![]() |
| RAMAI: Even Aroma Coffee Banjarbaru resmi menggelar festival bertajuk ACF 2026 di Kota Banjarbaru - Foto Dok Putra Silitonga |
BORNEOTREND.COM, KALSEL- Menandai perjalanan satu tahun berdirinya, Aroma Coffee Banjarbaru resmi menggelar festival bertajuk Aroema Celebration Fest (ACF) 2026 di Kota Banjarbaru.
Perhelatan yang berlangsung selama 19 hari penuh ini bukan sekadar perayaan biasa, melainkan sebuah bentuk dedikasi untuk mengangkat potensi besar para musisi dan komunitas lokal di Kalimantan Selatan (Kalsel).
Dimulai dari tanggal 11 April hingga 2 Mei 2026, festival ini menyuguhkan berbagai kegiatan lintas disiplin, mulai dari panggung musik, seni pertunjukan, hingga kompetisi olahraga dan e-sport.

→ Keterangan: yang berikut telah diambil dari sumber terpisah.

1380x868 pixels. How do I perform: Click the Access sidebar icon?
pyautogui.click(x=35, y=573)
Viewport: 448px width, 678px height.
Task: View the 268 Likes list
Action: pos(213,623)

Owner Aroema Coffee Muhammad Rizki, mengungkapkan bahwa awalnya ada rencana untuk mengundang artis berskala nasional. Namun, setelah pertimbangan matang, pihaknya memutuskan untuk sepenuhnya memberikan sorotan kepada talenta lokal.
"Awalnya kita pengen coba undang (artis) nasional. Cuman kita berpikir, kenapa kita tidak menaikkan komunitas dan musisi lokal? Padahal, kapabilitas mereka hampir sama dengan nasional. Jadi kita naikkan mereka yang punya karakter dan kemampuan," ujar Rizki Sabtu (11/4/2026) saat pembukaan kegiatan.
Dirinya menambahkan bahwa melalui sistem kurasi- submission, terpilih sekitar 20 musisi lokal yang akan unjuk gigi.
Ia berharap panggung ACF ini dapat menjadi batu loncatan bagi para talenta tersebut untuk terus berkembang beriringan dengan tumbuhnya Aroema.
Tidak hanya musik, ACF juga menjadi rumah bagi berbagai sub-kultur. Pengunjung dapat menikmati teater, drama, tari, hingga mengikuti berbagai turnamen seperti E-Sport.
"Kita juga ada lomba Mobile Legends (MLBB Offline Cup) dan PES 2026. kemudian komunitas Tamiya Mini 4WD Race, Beyblade Tournament, dan Toy Festival. Juga ada Tennis Tournament dan Barber Class, Mukbang Challenge, hingga Creative Space," bebernya.
Melalui perhelatan selama hampir tiga minggu ini, Rizki berharap Aroema Coffee dapat memperkuat identitasnya sebagai wadah yang inklusif bagi masyarakat Kota Banjarbaru.
Ia juga berharap, di usia yang baru satu tahun, Aroema dapat terus berkembang menjadi ruang berkumpul bagi berbagai komunitas dan menjadi panggung bagi komunitas untuk menampilkan karya.
“Satu tahun kita berjalan, akarnya makin kuat. Aroema punya karakter dan bisa menjadi wadah teman-teman komunitas untuk berkumpul dengan nyaman dan santai,” pungkasnya.